Instructions to follow
Reproduce the material word for word, from the line containing "Identify the location of x-tick-label: 300." through the line containing "chart-title: BnaC08T0356200ZS is", with both of those lines included.

Start of Records shown

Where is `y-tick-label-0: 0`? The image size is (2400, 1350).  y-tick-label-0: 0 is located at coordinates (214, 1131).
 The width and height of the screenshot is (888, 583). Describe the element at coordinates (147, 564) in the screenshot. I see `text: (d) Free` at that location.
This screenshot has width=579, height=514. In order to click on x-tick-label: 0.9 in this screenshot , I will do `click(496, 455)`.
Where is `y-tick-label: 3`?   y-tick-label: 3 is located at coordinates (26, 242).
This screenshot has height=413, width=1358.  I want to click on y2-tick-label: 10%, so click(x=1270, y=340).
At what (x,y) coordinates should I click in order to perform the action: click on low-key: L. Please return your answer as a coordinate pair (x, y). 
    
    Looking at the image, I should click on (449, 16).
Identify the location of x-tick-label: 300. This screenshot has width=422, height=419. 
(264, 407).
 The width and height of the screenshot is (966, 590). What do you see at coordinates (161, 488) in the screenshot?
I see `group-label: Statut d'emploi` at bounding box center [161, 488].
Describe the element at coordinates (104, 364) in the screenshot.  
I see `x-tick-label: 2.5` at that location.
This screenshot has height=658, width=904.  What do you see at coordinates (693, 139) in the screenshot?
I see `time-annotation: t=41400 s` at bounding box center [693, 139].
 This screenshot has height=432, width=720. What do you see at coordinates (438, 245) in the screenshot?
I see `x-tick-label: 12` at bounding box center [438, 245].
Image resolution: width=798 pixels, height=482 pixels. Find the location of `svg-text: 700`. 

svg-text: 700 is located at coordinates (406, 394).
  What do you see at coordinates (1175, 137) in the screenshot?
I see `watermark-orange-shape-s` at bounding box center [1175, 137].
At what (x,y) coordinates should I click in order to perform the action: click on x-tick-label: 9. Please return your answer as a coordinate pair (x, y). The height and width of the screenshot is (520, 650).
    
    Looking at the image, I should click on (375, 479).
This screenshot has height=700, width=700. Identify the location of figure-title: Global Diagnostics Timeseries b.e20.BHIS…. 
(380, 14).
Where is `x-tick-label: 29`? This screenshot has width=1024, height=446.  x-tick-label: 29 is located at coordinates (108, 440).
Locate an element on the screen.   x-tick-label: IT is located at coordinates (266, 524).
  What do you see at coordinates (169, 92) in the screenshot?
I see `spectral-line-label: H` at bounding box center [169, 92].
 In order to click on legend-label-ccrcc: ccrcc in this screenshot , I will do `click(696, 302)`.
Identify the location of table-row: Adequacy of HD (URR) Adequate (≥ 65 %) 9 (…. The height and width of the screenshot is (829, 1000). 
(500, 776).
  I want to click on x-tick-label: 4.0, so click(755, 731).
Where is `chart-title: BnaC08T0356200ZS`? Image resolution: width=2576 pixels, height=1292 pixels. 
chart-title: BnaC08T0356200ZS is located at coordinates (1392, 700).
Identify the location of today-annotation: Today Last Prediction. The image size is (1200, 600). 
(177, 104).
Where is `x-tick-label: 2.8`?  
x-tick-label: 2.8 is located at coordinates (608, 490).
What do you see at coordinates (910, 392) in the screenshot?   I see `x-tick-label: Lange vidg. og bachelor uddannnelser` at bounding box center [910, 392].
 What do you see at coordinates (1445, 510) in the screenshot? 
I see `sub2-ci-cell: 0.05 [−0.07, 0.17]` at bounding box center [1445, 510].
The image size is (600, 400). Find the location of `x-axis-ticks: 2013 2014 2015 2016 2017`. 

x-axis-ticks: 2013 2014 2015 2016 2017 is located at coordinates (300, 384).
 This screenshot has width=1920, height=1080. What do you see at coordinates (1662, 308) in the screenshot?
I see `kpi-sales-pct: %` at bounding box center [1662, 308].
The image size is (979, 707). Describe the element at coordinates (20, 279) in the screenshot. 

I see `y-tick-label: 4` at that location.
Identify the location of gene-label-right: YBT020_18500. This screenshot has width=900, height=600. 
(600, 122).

End of Records shown

Output
Identify the location of x-tick-label: 300. This screenshot has width=422, height=419. 
(264, 407).
 The width and height of the screenshot is (966, 590). What do you see at coordinates (161, 488) in the screenshot?
I see `group-label: Statut d'emploi` at bounding box center [161, 488].
Describe the element at coordinates (104, 364) in the screenshot.  
I see `x-tick-label: 2.5` at that location.
This screenshot has height=658, width=904.  What do you see at coordinates (693, 139) in the screenshot?
I see `time-annotation: t=41400 s` at bounding box center [693, 139].
 This screenshot has height=432, width=720. What do you see at coordinates (438, 245) in the screenshot?
I see `x-tick-label: 12` at bounding box center [438, 245].
Image resolution: width=798 pixels, height=482 pixels. Find the location of `svg-text: 700`. 

svg-text: 700 is located at coordinates (406, 394).
  What do you see at coordinates (1175, 137) in the screenshot?
I see `watermark-orange-shape-s` at bounding box center [1175, 137].
At what (x,y) coordinates should I click in order to perform the action: click on x-tick-label: 9. Please return your answer as a coordinate pair (x, y). The height and width of the screenshot is (520, 650).
    
    Looking at the image, I should click on (375, 479).
This screenshot has height=700, width=700. Identify the location of figure-title: Global Diagnostics Timeseries b.e20.BHIS…. 
(380, 14).
Where is `x-tick-label: 29`? This screenshot has width=1024, height=446.  x-tick-label: 29 is located at coordinates (108, 440).
Locate an element on the screen.   x-tick-label: IT is located at coordinates (266, 524).
  What do you see at coordinates (169, 92) in the screenshot?
I see `spectral-line-label: H` at bounding box center [169, 92].
 In order to click on legend-label-ccrcc: ccrcc in this screenshot , I will do `click(696, 302)`.
Identify the location of table-row: Adequacy of HD (URR) Adequate (≥ 65 %) 9 (…. The height and width of the screenshot is (829, 1000). 
(500, 776).
  I want to click on x-tick-label: 4.0, so click(755, 731).
Where is `chart-title: BnaC08T0356200ZS`? Image resolution: width=2576 pixels, height=1292 pixels. 
chart-title: BnaC08T0356200ZS is located at coordinates (1392, 700).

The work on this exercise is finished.